Thank you for your comment. We further clarified this point in the text (Methods section) and added the appropriate reference: Tiered hand hygiene accountability interventions were adopted based upon a validated model and was reflected in the hospital hand hygiene policy. Interventions started with direct feedback followed by the awareness intervention, then the authority intervention and ending with the disciplinary intervention. Hand hygiene compliance rates started to improve for the physician group as a result. Historically at our institution, the compliance with hand hygiene among physicians was lower than other groups of healthcare workers. We intensified the training and awareness targeting physicians. Hand hygiene compliance rates were sustained and improved further at the start of the COVID-19 pandemic.

  1. Figure 5: describe the Y axis (Number of patients)

The figure was edited as suggested, thank you.

  1. Figure 6: Chart label (CBP DOT per 1000 patients days) put as Y axis label

The figure was edited as suggested, thank you.

  1. Line 381: 925 is not correct, is it 92%?

Thank you for this pertinent observation, this was corrected to 92% as you suspected.

  1. Line 384: when you say “significantly”, please add p-value

Thank you for your comment. We removed the word “significantly” because we do not have a p-value calculated.

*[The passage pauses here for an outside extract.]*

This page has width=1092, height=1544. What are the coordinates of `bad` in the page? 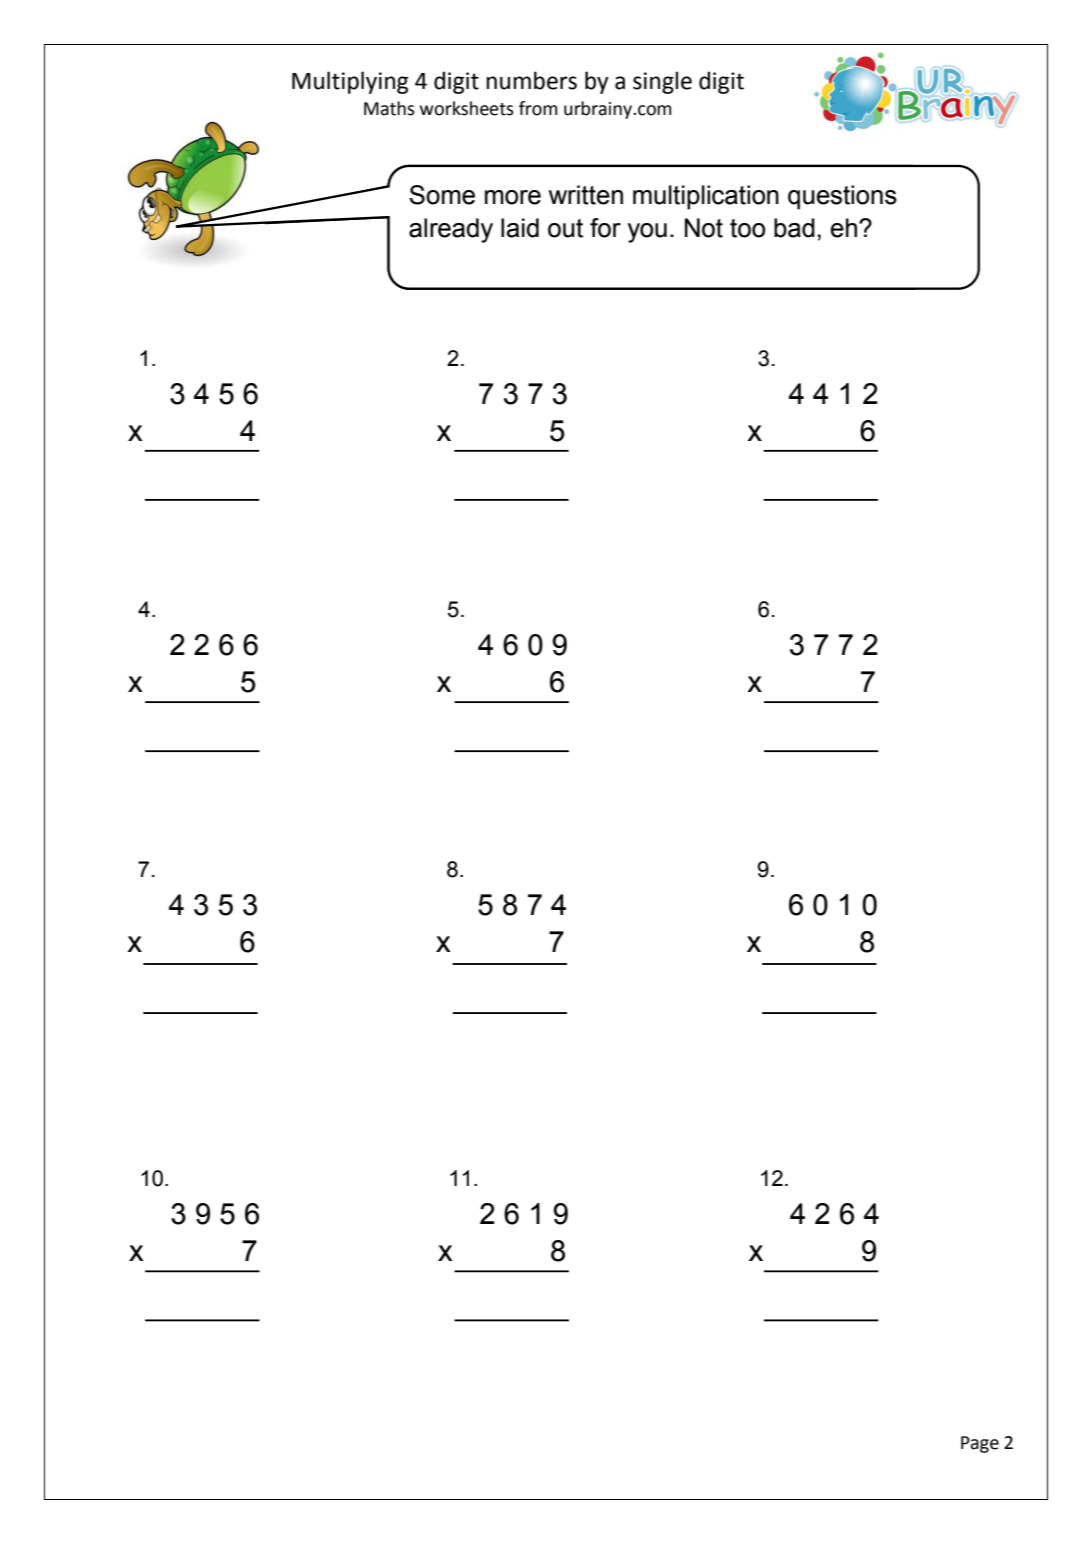 It's located at (794, 228).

  1. Figure 7 - describe the Y axis (%)

This was edited as you suggest.

  1. In the whole text: unify the use of the name Acinetobacter baumannii. Somewhere you use  baumannii, somewhere else you use Acinetobacterspp. E.g. Line 378 you write Acinetobacter spp.  while referring to Figure 7. In the name of Figure 7 there is Acinetobacter baumannii. Please unify the name of the species and the form (full name) throughout the text. 

Thank you for this pertinent comment. During the study period, all resistant Acinetobacter species belonged to the group of Acinetobacter baumannii. Acinetobacter baumannii constitute the large majority of the Acinetobacter organisms tested in our microbiology diagnostic laboratory. For the purpose of this study, we will use the term Acinetobacter baumannii to refer to all Acinetobacter organisms.